**PROBLEM DETAILS**
Rewrite the lines of the entries below as a Markdown table with the columns "No." and "Text", numbering each row and skipping blank lines. Leave the pictures out of the table.

━━━━━━━━

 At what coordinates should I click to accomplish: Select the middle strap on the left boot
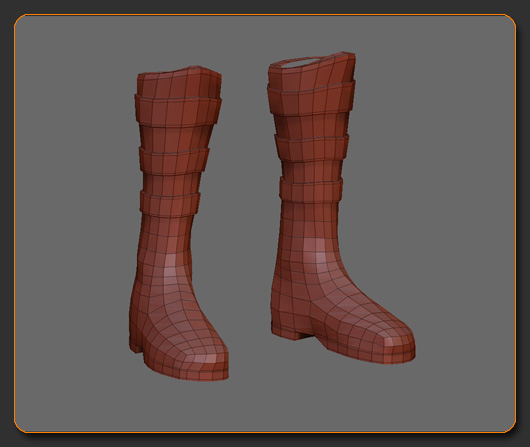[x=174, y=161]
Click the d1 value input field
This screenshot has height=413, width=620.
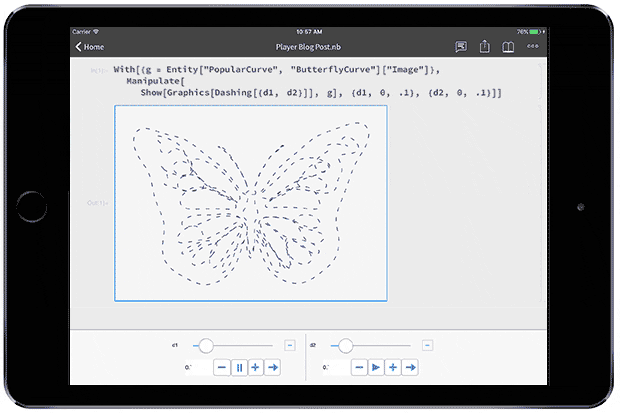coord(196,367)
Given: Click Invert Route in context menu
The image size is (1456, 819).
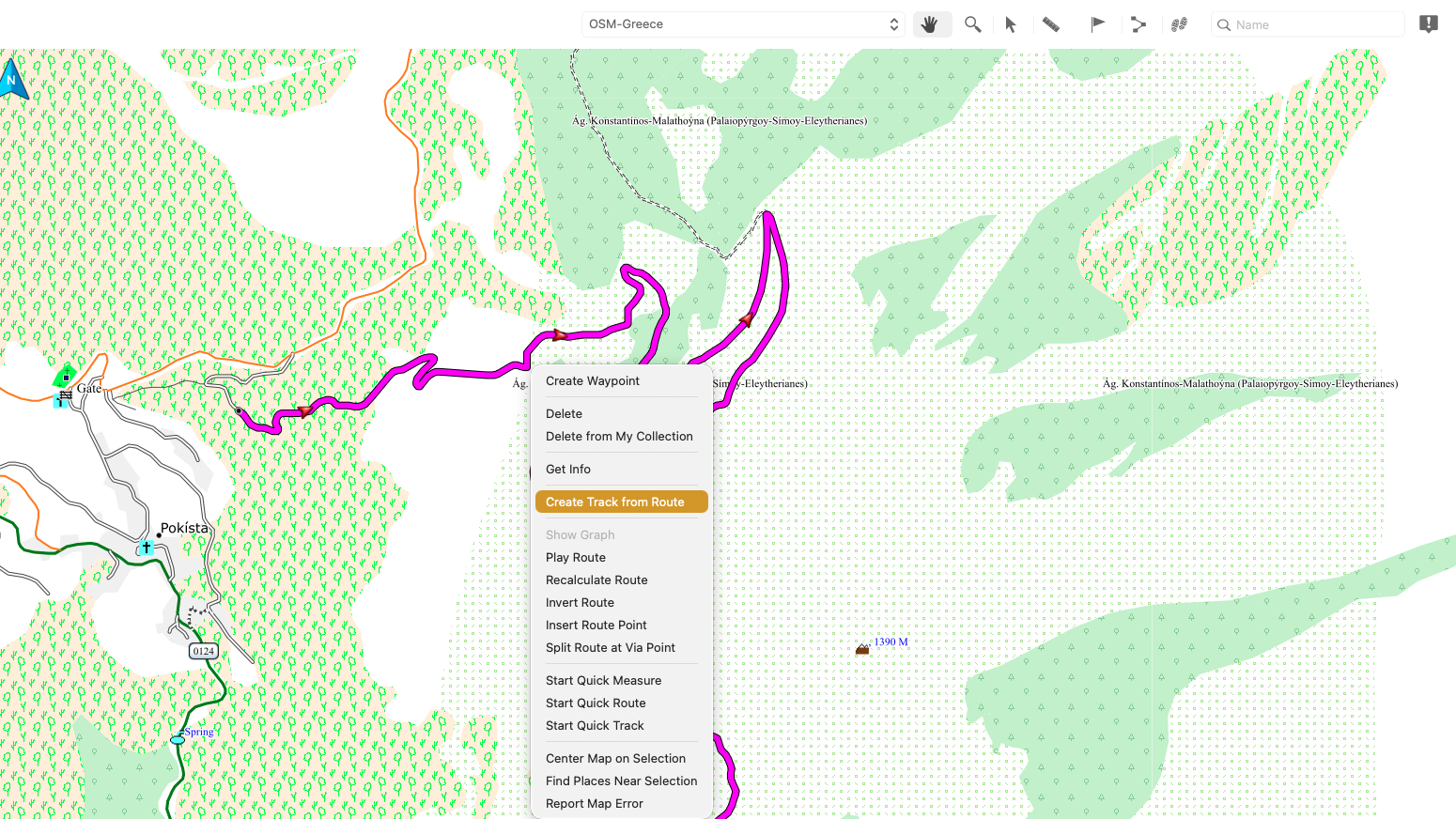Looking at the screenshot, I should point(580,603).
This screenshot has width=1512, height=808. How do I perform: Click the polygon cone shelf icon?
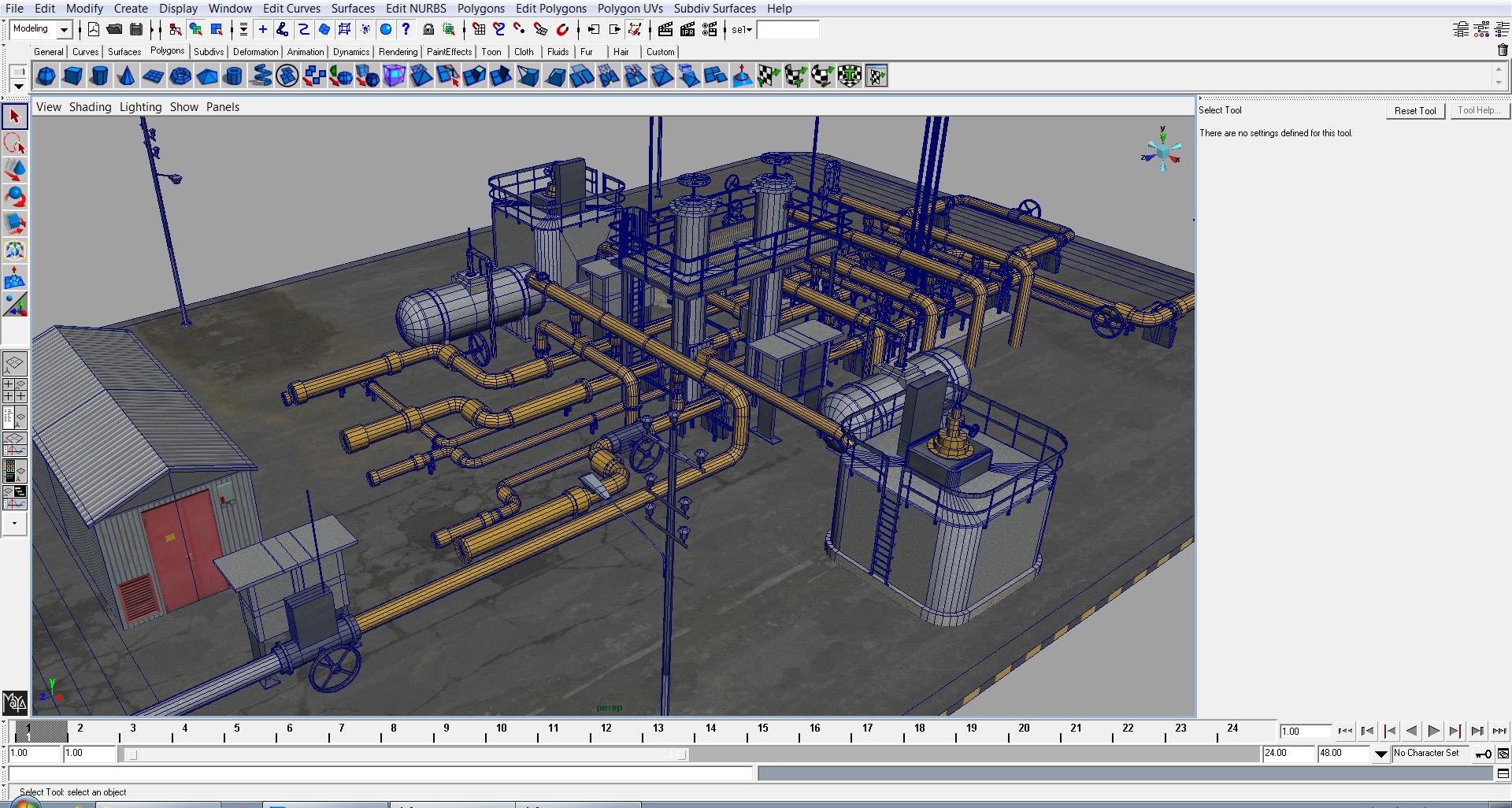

━━━━━━━━

**THE RESPONSE**
| No. | Text |
|---|---|
| 1 |  At what coordinates should I click to accomplish: Select the middle strap on the left boot |
| 2 | [x=174, y=161] |
| 3 | Click the d1 value input field |
| 4 | This screenshot has height=413, width=620. |
| 5 | coord(196,367) |
| 6 | Given: Click Invert Route in context menu |
| 7 | The image size is (1456, 819). |
| 8 | Looking at the screenshot, I should point(580,603). |
| 9 | This screenshot has width=1512, height=808. How do I perform: Click the polygon cone shelf icon? |